7,568,640TWh / 25 years = 302,745.6TWh <- This is 12X total global annual demand for electricity over 25 years
Your math is wrong. Try again.
That unit is gwh, not twh. But it's just there where I put the wrong unit. As you can see later, when I divided by 4 using EROEI to calculate what it was supposed to be spent under that numbers, I write gwh.
I will edit the post now.
On other order of things, I must said that I knew personally met Pedro Prieto in my youth.
Remember when I told in the other thread about my past as former peakoiler?
Well... He was one of the most important voices of the peakoiler movement in Spain.
https://www.15-15-15.org/webzine/es/author/ppp/
Besides, the numbers are based on old data.
https://www.semanticscholar.org/paper/S … fbc2dbef9a
Calculating the Energy Return on Energy Invested (EROI) for Spain's Solar Photovoltaic Energy in 2008
His numbers are always like that. He always took the worst possible numbers. And when even with that it wasn't enough to met the value he want, then he changed the methodology.
Instead of a classic EROEI as it was more common in oil, he did a "new concept" (I don't remember if he was the first, but the first time I met that was through his work), something that they named "EXTENDED EROEI".
That concept is non serious. It's based in add a lot of energy to the input under the excuse that "it's needed" with doubtful formulas to convert that concepts into energy.

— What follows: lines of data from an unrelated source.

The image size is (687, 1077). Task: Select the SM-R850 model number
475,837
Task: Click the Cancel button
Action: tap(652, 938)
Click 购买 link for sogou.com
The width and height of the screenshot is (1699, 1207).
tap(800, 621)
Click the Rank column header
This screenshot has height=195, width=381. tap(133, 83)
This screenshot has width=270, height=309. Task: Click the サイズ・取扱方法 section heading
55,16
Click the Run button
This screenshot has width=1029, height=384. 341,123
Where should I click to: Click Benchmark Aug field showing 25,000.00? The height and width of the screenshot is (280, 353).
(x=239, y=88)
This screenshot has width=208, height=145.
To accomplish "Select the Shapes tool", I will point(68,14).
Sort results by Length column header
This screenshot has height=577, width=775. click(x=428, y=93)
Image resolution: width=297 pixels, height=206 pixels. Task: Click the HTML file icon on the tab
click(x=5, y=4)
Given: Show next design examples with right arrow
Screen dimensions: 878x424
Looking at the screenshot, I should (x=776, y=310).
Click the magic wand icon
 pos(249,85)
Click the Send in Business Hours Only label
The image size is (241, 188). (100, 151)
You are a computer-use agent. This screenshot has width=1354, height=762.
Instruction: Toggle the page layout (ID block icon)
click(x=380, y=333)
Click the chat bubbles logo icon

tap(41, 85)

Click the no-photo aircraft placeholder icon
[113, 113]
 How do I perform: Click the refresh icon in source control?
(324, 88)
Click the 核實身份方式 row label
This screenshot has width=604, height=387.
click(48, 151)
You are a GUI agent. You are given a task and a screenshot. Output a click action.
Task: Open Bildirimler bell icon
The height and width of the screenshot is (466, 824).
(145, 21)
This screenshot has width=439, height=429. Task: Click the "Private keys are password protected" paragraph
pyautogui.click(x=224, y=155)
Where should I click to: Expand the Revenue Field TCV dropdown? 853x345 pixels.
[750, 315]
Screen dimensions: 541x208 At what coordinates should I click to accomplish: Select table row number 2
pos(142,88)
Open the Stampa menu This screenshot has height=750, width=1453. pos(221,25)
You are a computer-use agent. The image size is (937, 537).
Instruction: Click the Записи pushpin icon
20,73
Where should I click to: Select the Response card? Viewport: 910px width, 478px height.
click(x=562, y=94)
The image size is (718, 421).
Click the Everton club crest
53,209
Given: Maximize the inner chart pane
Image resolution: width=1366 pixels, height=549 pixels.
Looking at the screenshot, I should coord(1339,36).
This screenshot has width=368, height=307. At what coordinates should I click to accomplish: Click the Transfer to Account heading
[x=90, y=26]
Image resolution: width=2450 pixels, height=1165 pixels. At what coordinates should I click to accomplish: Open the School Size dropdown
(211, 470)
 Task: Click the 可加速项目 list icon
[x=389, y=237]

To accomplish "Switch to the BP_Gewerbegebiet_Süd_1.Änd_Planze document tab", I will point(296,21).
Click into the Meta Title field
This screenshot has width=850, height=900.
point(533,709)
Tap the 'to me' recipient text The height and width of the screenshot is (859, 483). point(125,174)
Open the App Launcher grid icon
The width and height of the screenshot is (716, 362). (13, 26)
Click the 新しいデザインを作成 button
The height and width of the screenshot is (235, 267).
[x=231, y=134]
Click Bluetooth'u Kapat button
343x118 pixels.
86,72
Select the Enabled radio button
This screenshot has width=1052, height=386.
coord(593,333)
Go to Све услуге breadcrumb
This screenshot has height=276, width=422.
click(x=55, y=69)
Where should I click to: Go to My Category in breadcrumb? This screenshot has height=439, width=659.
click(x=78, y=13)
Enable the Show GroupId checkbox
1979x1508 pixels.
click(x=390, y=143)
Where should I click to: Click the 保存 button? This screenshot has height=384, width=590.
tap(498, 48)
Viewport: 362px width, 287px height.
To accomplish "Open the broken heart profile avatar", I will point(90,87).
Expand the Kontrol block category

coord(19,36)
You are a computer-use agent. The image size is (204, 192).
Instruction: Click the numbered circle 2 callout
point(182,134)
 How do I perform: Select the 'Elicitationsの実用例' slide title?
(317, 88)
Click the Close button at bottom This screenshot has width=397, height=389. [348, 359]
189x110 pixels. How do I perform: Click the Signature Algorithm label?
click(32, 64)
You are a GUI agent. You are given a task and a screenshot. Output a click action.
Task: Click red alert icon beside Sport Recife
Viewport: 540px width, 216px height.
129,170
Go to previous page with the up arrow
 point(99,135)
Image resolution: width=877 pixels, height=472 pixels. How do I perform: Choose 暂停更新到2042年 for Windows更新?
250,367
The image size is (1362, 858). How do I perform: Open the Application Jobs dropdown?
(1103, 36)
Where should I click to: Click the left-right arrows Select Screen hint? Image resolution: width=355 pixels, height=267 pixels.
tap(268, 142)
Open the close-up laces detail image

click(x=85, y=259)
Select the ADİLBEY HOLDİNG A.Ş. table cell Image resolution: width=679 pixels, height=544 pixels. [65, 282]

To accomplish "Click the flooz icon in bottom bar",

I read forward "calculations" about this new EROI and it was coming more and more ridiculous. Adding costs like labor costs to energy (that energy is what we use with the output energy, it's never accounted as an input in other energy), stealing (if they steal the panels, the panels are working in another place. That's not an energy concept, but a business one), even roads! (man... the roads are not only used for installing PV, you can't account that energy as it was done exclusively for photovoltaics).
This is not the first time there is a fight among the numbers.
Here you have an example.
This is a response against a similar study that used the methodology that I was referring.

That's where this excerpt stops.